Talvez a conversa mais importante do seu dia seja justamente aquela que você tenta evitar.

Há pouco mais de uma década, eficiência significava eliminar etapas. Pedíamos comida sem telefonar, chamávamos um carro sem conversar com ninguém, pagávamos sem abrir a carteira, resolvíamos dúvidas por aplicativos e substituíamos encontros por mensagens. Parecia uma vitória da tecnologia sobre a burocracia. Mas, enquanto comemorávamos cada atrito eliminado, deixávamos escapar algo que nunca entrou nas métricas de produtividade: as pequenas conversas que costuram uma sociedade. A pergunta sobre a rua, o comentário na fila do café, a piada com o porteiro, a troca de poucas palavras com o motorista, a conversa inesperada que nunca teria acontecido se tudo tivesse sido resolvido por um botão.

A psicóloga Sherry Turkle, professora do MIT, dedica anos de pesquisa à defesa de algo que parece banal justamente porque sempre esteve disponível: a conversa presencial. Em Reclaiming Conversation, ela argumenta que não é apenas um meio de transmitir informação, mas a tecnologia original da empatia, o espaço onde aprendemos a interpretar silêncios, hesitações, ambiguidades e pontos de vista diferentes dos nossos. Décadas antes, o cientista político Robert Putnam já havia mostrado, em Bowling Alone, como o desaparecimento dos pequenos espaços de convivência enfraquecia o chamado capital social, a rede invisível de confiança que faz comunidades funcionarem. Conversar nunca foi apenas falar. Sempre foi ensaiar a vida em comum.

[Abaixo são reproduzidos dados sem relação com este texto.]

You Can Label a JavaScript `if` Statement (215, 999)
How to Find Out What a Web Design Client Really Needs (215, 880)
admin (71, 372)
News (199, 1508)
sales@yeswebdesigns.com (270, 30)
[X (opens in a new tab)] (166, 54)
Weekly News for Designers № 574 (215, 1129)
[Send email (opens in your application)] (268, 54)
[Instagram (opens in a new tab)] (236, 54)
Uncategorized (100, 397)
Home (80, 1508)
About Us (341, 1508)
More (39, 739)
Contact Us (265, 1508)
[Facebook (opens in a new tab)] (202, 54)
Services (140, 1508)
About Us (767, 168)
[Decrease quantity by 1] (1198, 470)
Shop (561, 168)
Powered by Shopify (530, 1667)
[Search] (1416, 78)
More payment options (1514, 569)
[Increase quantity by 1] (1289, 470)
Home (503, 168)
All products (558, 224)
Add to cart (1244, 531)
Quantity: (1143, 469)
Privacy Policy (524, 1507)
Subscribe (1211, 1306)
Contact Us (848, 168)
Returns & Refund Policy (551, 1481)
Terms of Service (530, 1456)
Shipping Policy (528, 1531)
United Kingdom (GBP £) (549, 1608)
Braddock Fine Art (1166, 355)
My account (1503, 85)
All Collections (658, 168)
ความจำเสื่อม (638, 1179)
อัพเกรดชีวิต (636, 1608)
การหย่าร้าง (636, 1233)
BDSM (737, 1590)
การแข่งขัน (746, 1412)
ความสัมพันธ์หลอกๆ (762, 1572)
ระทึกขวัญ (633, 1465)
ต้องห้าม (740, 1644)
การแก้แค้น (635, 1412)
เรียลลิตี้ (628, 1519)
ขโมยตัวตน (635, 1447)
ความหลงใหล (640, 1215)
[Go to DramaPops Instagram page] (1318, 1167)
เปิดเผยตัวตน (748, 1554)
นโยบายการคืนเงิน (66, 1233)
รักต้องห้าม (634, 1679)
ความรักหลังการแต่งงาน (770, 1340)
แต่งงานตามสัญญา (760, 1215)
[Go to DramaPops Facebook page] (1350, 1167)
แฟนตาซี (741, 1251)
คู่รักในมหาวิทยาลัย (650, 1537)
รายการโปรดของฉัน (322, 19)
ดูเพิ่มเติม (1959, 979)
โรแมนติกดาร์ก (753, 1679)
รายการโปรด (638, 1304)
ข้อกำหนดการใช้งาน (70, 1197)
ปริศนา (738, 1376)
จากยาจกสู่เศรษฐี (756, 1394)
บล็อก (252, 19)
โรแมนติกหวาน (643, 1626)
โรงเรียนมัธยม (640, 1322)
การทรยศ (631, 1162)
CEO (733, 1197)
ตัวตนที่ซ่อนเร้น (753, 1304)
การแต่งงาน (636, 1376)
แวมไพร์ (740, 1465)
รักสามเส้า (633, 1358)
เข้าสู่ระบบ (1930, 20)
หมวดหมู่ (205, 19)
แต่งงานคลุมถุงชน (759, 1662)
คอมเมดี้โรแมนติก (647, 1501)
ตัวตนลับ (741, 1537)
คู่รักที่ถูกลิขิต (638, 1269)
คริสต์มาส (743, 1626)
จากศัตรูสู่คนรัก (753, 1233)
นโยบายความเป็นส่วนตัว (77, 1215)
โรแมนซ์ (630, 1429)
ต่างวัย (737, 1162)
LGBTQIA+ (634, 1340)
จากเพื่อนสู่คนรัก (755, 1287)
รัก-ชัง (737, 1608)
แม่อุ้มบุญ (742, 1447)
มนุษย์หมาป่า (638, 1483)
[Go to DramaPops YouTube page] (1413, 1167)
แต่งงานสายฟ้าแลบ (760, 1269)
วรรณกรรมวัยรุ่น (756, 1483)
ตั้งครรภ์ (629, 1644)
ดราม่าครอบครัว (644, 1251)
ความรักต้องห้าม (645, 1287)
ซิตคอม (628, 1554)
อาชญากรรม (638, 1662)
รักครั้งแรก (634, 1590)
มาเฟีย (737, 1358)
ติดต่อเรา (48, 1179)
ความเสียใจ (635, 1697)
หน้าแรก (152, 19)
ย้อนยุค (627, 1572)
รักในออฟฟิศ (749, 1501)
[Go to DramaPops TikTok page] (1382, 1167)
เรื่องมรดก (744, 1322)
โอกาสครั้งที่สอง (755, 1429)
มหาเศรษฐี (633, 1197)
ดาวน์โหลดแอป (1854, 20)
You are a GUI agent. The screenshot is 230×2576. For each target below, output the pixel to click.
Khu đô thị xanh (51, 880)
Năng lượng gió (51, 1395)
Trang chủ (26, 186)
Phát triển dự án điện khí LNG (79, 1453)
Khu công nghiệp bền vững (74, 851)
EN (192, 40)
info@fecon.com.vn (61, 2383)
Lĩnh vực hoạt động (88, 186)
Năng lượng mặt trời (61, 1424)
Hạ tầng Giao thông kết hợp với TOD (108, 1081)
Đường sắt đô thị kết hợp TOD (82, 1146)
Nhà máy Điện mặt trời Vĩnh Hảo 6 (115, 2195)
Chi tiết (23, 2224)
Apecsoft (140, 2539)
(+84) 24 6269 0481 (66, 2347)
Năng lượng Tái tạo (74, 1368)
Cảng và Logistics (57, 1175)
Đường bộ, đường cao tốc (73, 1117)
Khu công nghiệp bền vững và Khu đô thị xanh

Talvez por isso estejamos olhando para a inteligência artificial pela lente errada. A discussão costuma girar em torno da possibilidade de máquinas substituírem relações humanas, quando talvez elas estejam apenas ocupando um espaço que começamos a abandonar muito antes. Não foi o ChatGPT que fez as pessoas pararem de telefonar. Nem os agentes de IA que acabaram com a conversa na fila do banco. A conveniência fez esse trabalho silenciosamente. Cada pequeno atrito eliminado também eliminou uma oportunidade de contato com quem pensa, vive ou simplesmente existe fora do nosso círculo escolhido. A cidade continua cheia de gente, mas cada vez menos cheia de encontros.

Hannah Arendt dizia que é entre as pessoas, e não dentro delas, que o mundo comum acontece. Talvez seja essa a perda que ainda não aprendemos a medir. Enquanto celebramos ferramentas que prometem ganhar minutos, economizar palavras e reduzir interações, esquecemos que algumas experiências existem justamente porque não são eficientes. Uma conversa não serve apenas para resolver um problema; ela serve para lembrar que o outro existe. E uma sociedade que desaprende a conversar talvez não fique apenas mais silenciosa. Ela pode, aos poucos, perder a capacidade de conviver.